The function will be applied to each partition, in the same way we applied aggregate functions on groups above, but now we won't collapse the partitions. Observe that the partitioning and ordering are based only on the selection we make (i.e., only those rows which are chosen in our WHERE clause).

We can use our regular aggregate functions as window functions, but there are also a couple of dedicated window functions, such as (there are more, but we won't use them in the course):

  • rank(): ranks rows by the order specified in the window, ties can occur,

  • row_number(): as rank(), but now we avoid ties, and rank by row number in the output, and

  • percent_rank(): gives a value between 0.0 and 1.0 (so it's a bit of a misnomer), giving the row's relative rank within its partition.

You can find more here.

Problem: Add one column which 'ranks' the laureates of 2013 in the table above according to the lengths of their names, within the categories – shorter names should come before longer names.

In [ ]:
%%sql
SELECT    category,
          name,
          count() OVER (PARTITION by category) AS count
FROM      nobel_prizes
WHERE     year = 2013
ORDER BY  category

Exercise: Above we listed Nobel prize number 32 to 42 in medicine, in chronological order, but our only way to check that our numbering is correct would be to list all the first laureates, and then count manually. Now use a window function to enhance the output from the query above with the chronological order of each laureate.

In [ ]:
%%sql

Exercise: For each laureate with the initial A, list their category, year, name, and 'freshness' within that category, i.e., the most recent laureate in a category is ranked 1, the second most recent laureate is ranked 2, etc. The ranks should be confined to laureates with the initial A (we need some more tools to rank the 'freshness' over the whole category, but will get to it next time).

▶ [DATA PROVIDED]:

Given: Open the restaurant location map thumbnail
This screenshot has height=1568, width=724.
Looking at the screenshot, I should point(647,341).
==
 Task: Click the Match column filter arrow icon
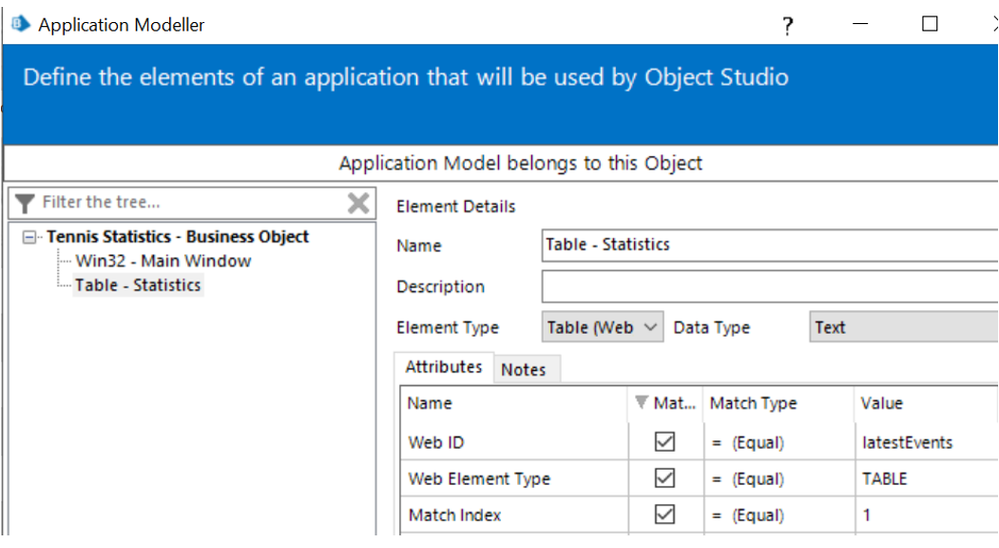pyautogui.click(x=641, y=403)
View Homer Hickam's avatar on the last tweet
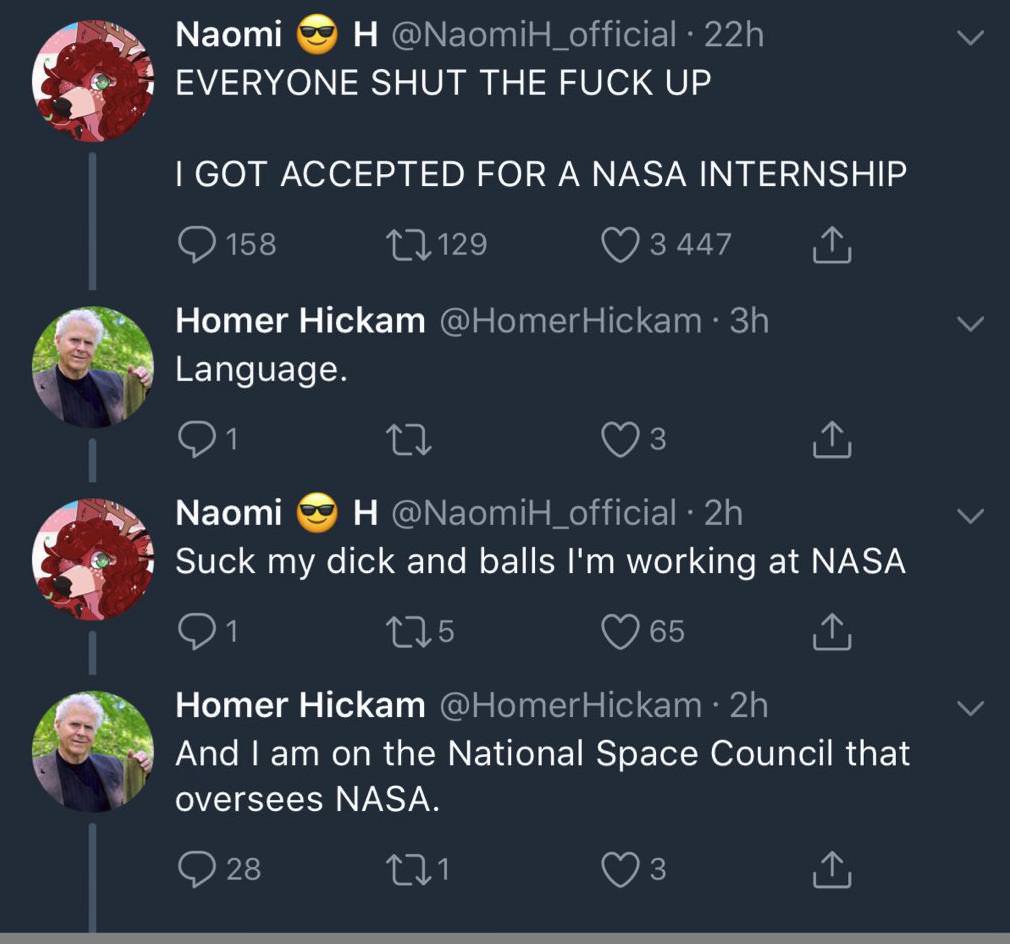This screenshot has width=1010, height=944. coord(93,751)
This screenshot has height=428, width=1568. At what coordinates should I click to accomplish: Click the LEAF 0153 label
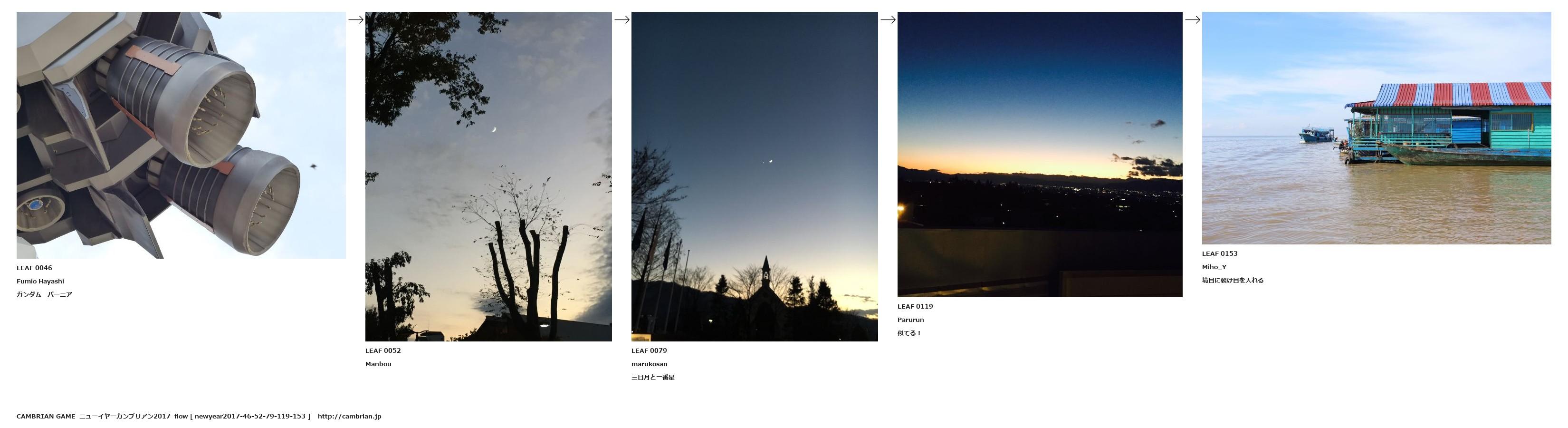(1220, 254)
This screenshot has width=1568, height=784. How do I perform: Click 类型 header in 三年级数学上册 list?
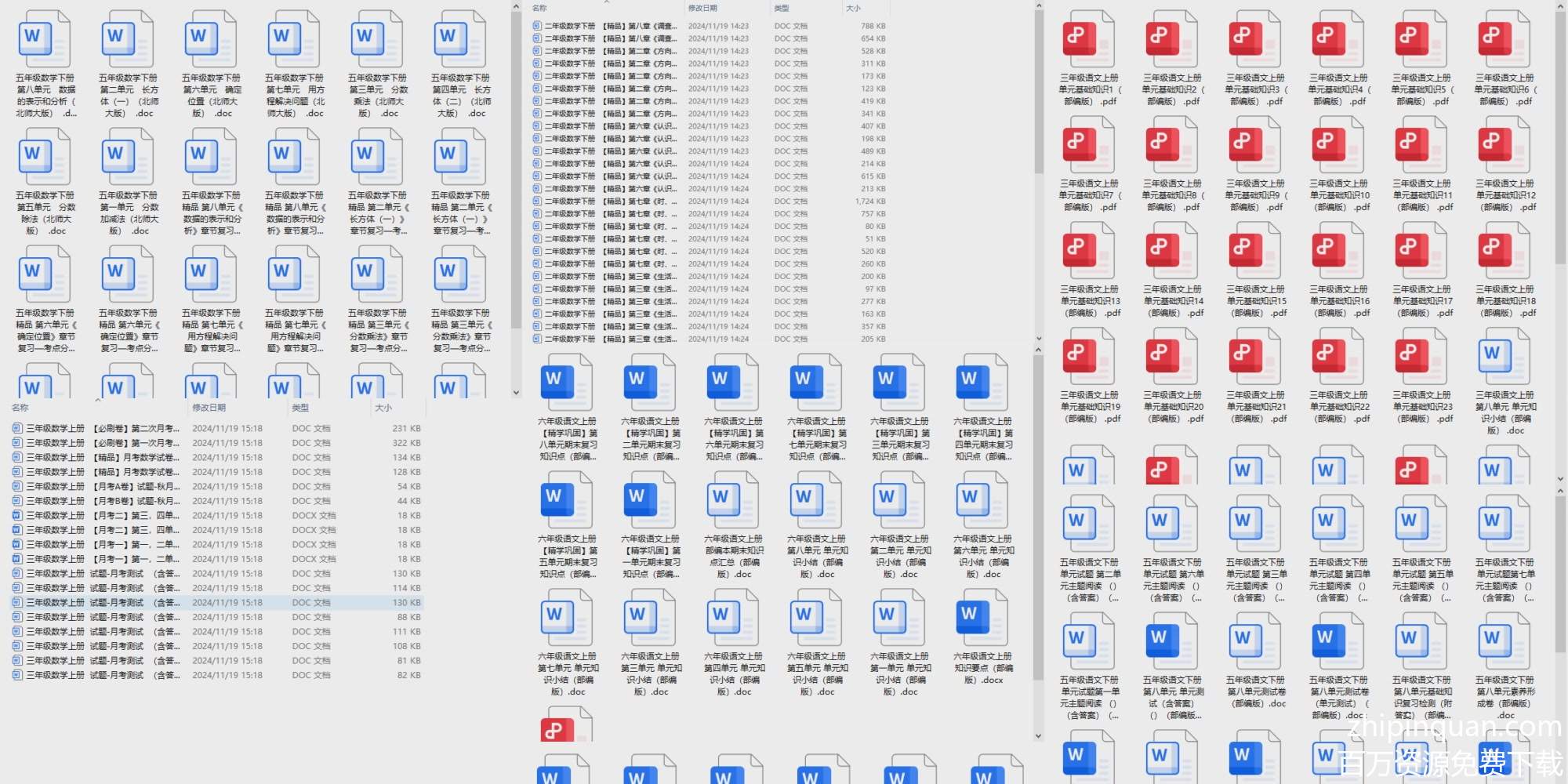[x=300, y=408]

▶ [QUESTIONS TO ANSWER]:
• a. In the window-function excerpt, why are the 'freshness' ranks in the final exercise confined to laureates with the initial A?
• b. Answer these from the window-function excerpt:
(i) How does row_number() differ from rank()?
(ii) Which year does the WHERE clause in the shown query select?
(iii) Which numbers of the medicine Nobel prizes were listed earlier?

▶ [ANSWERS BELOW]:
• a. Ranking 'freshness' over the whole category requires more tools than have been covered so far. Those tools are promised for the next session.

• b.
(i) It avoids ties and ranks by row number in the output.
(ii) 2013.
(iii) Numbers 32 to 42.